- _What the task requires_
Lines holding the string "computer": copy each one from the listing below.

****************************************

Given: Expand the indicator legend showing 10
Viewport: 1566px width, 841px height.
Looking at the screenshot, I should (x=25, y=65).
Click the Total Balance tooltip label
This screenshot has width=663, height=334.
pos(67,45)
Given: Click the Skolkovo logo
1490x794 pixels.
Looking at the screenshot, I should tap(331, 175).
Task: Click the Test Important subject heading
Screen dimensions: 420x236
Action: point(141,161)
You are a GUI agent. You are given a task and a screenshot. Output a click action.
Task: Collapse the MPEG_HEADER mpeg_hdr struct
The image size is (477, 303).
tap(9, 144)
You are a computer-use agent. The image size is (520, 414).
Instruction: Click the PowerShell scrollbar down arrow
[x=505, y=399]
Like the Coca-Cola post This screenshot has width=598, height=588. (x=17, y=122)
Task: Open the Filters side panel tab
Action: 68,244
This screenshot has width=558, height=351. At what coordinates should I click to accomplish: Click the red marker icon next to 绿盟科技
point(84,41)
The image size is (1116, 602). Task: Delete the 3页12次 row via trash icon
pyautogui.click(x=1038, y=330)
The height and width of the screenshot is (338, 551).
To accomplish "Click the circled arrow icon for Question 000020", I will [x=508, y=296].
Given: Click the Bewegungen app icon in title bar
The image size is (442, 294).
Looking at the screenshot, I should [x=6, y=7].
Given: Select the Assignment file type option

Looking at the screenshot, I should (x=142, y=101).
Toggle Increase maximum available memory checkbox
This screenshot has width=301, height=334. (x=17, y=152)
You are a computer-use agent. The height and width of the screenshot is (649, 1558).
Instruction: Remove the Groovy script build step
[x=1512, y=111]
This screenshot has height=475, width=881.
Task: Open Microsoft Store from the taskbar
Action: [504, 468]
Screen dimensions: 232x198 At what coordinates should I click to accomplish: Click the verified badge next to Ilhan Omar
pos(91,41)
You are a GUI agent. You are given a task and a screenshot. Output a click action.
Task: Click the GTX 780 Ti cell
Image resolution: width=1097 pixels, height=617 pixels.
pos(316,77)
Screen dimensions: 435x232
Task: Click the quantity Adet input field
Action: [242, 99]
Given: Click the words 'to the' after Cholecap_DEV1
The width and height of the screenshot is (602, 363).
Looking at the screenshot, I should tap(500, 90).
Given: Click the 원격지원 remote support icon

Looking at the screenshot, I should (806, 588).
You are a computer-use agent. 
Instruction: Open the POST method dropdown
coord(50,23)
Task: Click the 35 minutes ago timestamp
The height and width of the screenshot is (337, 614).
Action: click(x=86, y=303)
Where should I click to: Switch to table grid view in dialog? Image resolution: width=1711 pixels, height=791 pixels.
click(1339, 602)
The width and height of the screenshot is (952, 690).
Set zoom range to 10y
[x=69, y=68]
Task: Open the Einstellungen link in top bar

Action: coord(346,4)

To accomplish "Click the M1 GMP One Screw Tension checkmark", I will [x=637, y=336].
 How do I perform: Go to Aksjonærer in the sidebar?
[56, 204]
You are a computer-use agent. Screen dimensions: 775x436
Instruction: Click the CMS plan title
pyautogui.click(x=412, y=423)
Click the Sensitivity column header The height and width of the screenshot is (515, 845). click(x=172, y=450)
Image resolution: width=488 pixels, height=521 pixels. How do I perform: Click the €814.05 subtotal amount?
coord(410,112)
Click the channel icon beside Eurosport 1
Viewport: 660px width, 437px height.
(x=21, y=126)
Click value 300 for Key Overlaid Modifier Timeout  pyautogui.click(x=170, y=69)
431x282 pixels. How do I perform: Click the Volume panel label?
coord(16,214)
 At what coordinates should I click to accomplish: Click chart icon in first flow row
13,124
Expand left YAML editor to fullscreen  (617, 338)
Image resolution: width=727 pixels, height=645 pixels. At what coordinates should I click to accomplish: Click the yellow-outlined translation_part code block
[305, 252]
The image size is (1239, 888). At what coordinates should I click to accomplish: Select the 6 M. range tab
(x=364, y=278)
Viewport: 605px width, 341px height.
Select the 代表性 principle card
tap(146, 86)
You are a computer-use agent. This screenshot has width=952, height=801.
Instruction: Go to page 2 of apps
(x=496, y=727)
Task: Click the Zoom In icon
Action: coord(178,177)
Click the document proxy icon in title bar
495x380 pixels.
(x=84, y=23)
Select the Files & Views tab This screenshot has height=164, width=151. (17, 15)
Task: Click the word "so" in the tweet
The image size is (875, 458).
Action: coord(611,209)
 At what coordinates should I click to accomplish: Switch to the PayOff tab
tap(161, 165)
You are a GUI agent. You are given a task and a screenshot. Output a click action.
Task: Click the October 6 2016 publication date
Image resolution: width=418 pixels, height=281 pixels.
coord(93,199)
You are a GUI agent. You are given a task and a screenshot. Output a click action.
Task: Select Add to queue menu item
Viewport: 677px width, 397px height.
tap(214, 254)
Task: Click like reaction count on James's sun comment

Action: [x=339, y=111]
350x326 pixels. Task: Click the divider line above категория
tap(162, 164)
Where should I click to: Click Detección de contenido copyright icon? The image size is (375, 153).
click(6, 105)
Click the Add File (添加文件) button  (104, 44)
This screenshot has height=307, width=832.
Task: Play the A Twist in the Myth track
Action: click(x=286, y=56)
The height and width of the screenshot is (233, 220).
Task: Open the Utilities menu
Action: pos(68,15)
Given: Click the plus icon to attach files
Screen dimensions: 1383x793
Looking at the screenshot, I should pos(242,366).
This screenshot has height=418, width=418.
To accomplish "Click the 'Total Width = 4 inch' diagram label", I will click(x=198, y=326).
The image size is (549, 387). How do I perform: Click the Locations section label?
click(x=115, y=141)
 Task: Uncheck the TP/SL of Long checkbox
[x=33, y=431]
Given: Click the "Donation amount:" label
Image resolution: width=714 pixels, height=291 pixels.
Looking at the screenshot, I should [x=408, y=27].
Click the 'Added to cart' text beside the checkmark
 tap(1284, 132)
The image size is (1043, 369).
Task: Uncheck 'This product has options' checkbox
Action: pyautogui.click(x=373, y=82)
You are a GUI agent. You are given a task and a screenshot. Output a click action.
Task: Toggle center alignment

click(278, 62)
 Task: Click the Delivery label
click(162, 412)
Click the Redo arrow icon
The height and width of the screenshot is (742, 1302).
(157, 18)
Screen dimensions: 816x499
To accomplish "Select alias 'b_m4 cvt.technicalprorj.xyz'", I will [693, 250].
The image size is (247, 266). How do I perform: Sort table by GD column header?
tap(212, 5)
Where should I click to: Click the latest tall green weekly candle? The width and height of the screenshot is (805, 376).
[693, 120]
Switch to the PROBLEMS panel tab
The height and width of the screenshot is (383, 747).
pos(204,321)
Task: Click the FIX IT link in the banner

****************************************

- _Response to the task_
You are a computer-use agent. The image size is (520, 414).
You are a computer-use agent. The height and width of the screenshot is (649, 1558).
You are a computer-use agent. 
You are a computer-use agent. Screen dimensions: 775x436
You are a computer-use agent. This screenshot has width=952, height=801.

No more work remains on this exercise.